To Truly Know an Ancient Society, One Must Analyze Its Feces
Archeological digs, like any work environment, can get tedious. Even scientists need to have fun. In the 1960s, at one of Vaughn Bryant’s first digs, workers would collect “dozens of flat, cow patty-shaped human coprolites”–hunks of ancient human fecal matter–through the course of the morning. After lunch, those coprolites would be used as entertainment.
The game was to see how far the patties could be thrown, frisbee-like, from the site. “As each coprolite sailed out over the canyon the crowd would cheer or launch, depending on how far the thermal updrafts carried each coprolite,” Bryant writes, “It was great sport.”
But Bryant, a Texas A&M professor who studies fossil pollen and ancient human feces, would later come to consider the information contained in those dried patties “some of the most valuable data being excavated,” which could reveal otherwise unknowable detail about ancient diets and parasitic infections. In the 1960s, serious study of ancient human poop had only just begun, and almost almost no one saw its value. Now, though, there are dozens of researchers around the world who have developed a special focus on fecal matter.
There were some scattered examples of scientists examining ancient human fecal matter in the early 20th century: archaeologists analysed the guts of mummies for parasite infections, for instance. But serious study of coprolites did not begin until the mid-20th century, when researchers at McGill tried to examine Peruvian fecal samples for evidence of parasites.
One of those researchers, Eric Callen, shifted his research to focus on coprolites and published one of the first major papers in this line of research in 1967. He also developed a technique for rehydrating coprolite samples, in a particular chemical solution, which would allow scientists to more closely study the parasite eggs contained within and led to a bump in basic paleoparasitology studies.
Still, up until the ‘80s and ‘90s, the field was still extremely small and often dismissed.
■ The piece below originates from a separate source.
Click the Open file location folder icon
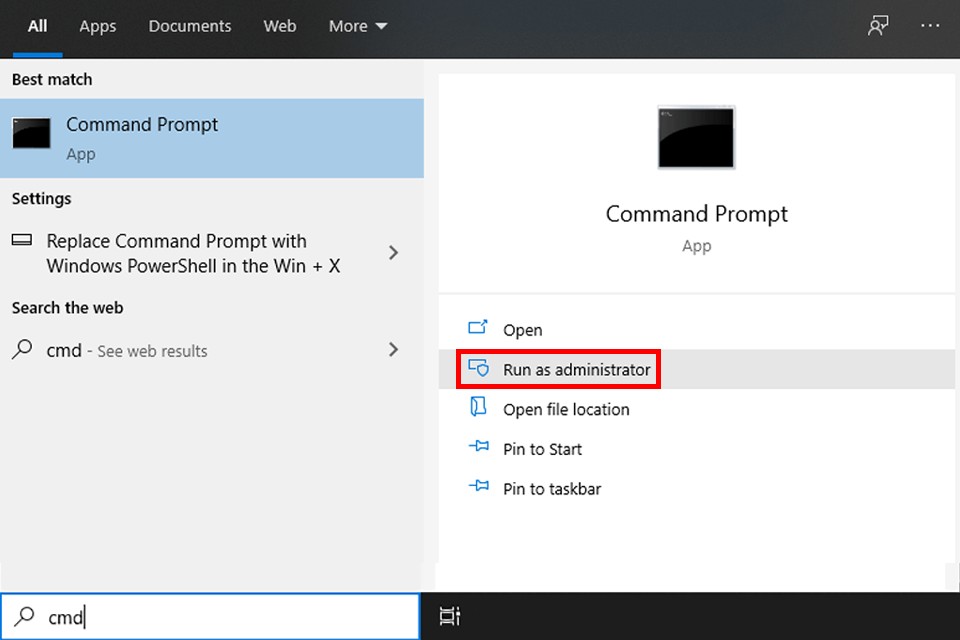click(x=478, y=409)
Some key archaeologists in charge of excavations did not keep coprolites, and when Callen died unexpectedly, his university destroyed his collection of several hundred. At the same time, though, advances in microscope technology were increasing the depth and breadth of the data that could be extracted from fecal samples. In one 1970s study, for instance, a coprolite analyst was able to tell how the grains in different coprolites had been ground, cooked, and chewed.
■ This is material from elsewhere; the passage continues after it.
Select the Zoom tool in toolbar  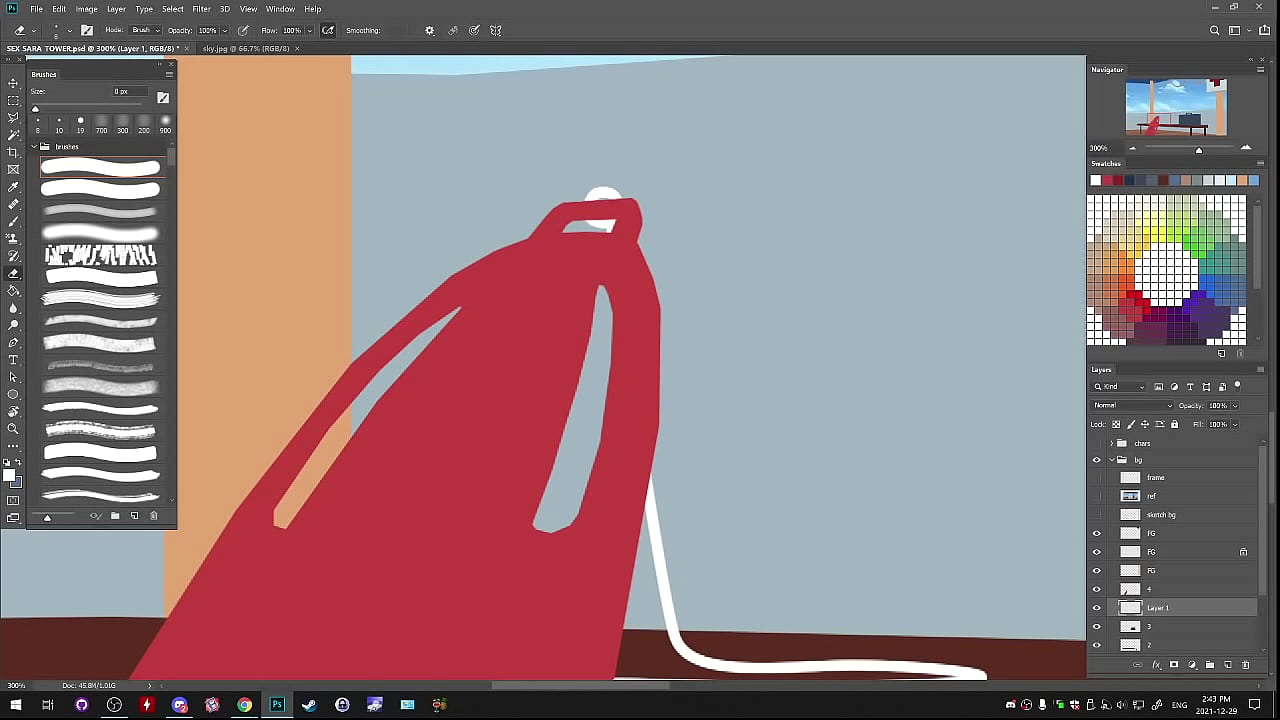click(13, 429)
Techniques for collecting and analyzing fecal samples were also improving, and the field made another leap forward when DNA analysis became more common. It gave researchers a new tool for identifying parasites, but also gave coprolites a new value, as fecal samples can be an excellent source for ancient human DNA.
Once, coprolites from archaeological sites would all be placed in one bag (or maybe several), which is how they would be stored and transported. But that can create cross-contamination, says Karl Reinhard, an environmental archaeologist and coprolite expert at University of Nebraska-Lincoln.
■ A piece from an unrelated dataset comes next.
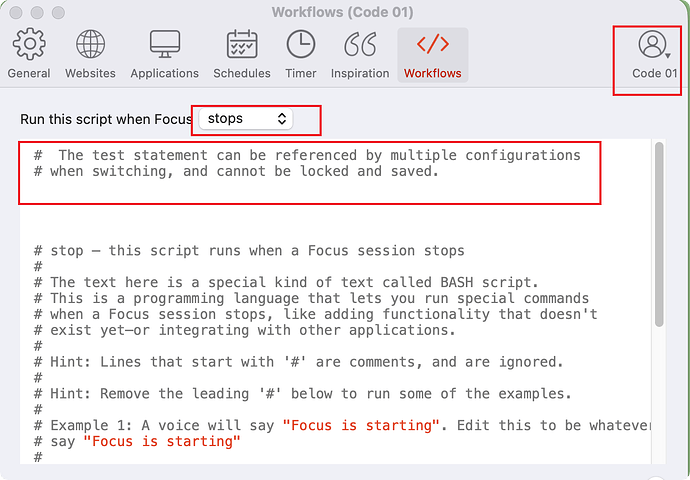Select the Websites globe icon
Image resolution: width=690 pixels, height=480 pixels.
coord(90,44)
“These days, when you find a coprolite, the archaeologist gets in one of those sterile hazmat suits and double gloves, samples it, and puts it in a sterile container,” he says. Genetic testing can determine if it came from a human. In Reinhard’s sterile lab, the air is filtered so that there’s no contamination of the samples. “Anything smaller than a pollen grain doesn’t get into the lab,” he says, “We take sterile scalpels and section the coprolites, and put them back into sterile containers.”
The best practice, Reinhard says, is to save half of any sample for future analysis. The other half is analyzed for fibers, bones, plant epidermis, pollen, parasite eggs and other bits of microscope evidence. In Reinhard’s lab, they quantify everything, which allows them to measure, for instance, the intensity of parasitological infection.
Coprolites are not the only form in which scientists collect human fecal matter. They can also obtain such samples from ancient latrines and other long-abandoned dumps or directly from human corpses, often preserved by mummification, dry heat, or freezing temperatures. Some specialists are building substantial collections of fecal samples, from all over the world. Piers Mitchell, a paleoparasitologist at the University of Cambridge, who is working on creating “a comprehensive collection of ancient faecal samples,” has hundreds of samples, primarily from Europe, the Middle East, Africa and Asia.
These sorts of collections can be used to reveal details about the past that otherwise would be lost forever. In one study, Mitchell found that King Richard III was infected with roundworm; in another, he identified an early example of how irrigation channels might have spread disease. Reinhard’s work has looked at the effects of natural climate fluctuation on tapeworm infections on the coast of Chile, and how the expansion of the Incan Empire affected parasitism in agricultural villages.
Collecting fecal samples could also tell us about other branches of our evolutionary tree. “No one knows for sure what types of parasites might have infected Neanderthals or Homo erectus, for example,” Mitchell says. “Identifying the parasites that infected other hominins would show their lifestyle might have made them prone to infection by different species of parasite, and also how their infections compared with early humans living a similar lifestyle.” He’s keen to add a variety of hominin samples to his collection.